■ **Work instructions**
In the part of the records that opens with the line containing "This screenshot has width=1227, height=980." and closes with the line containing "click(74, 506)", switch "stat card" to "metric tile" and give those lines again with everything else unchanged. Leave the pictures out of your answer.

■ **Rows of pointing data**
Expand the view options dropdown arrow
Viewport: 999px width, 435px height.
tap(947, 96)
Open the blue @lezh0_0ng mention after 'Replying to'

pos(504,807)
--
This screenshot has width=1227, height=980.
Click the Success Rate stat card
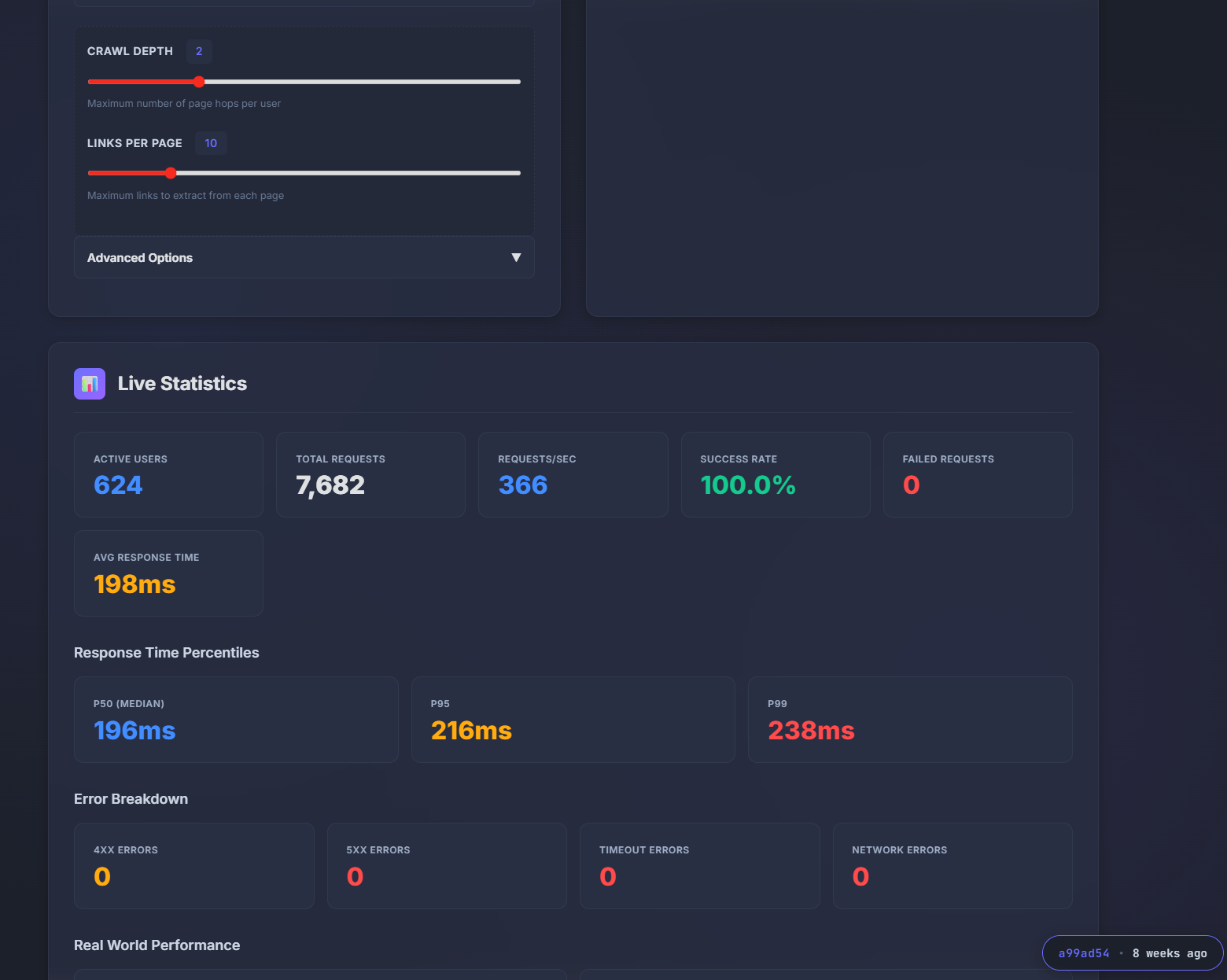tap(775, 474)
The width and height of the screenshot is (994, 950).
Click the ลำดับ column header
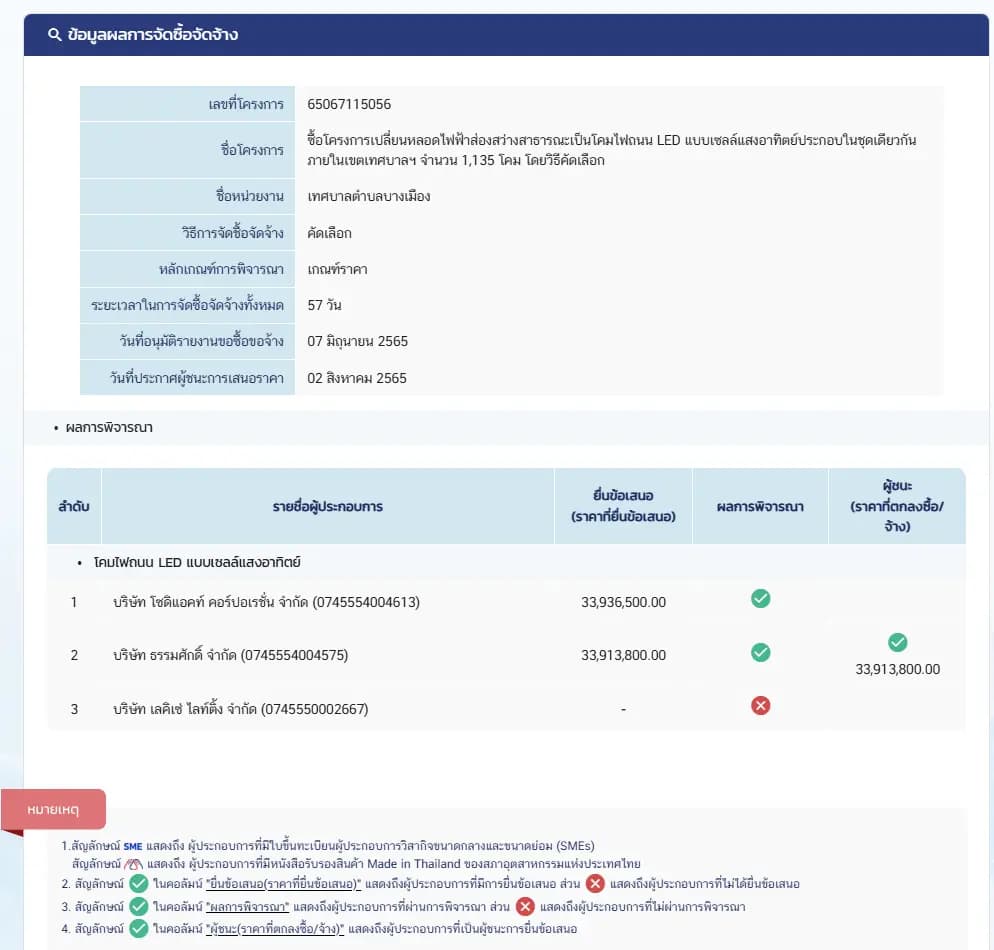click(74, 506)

■ **Solution to the problem**
This screenshot has width=1227, height=980.
Click the Success Rate metric tile
tap(775, 474)
The width and height of the screenshot is (994, 950).
Click the ลำดับ column header
click(74, 506)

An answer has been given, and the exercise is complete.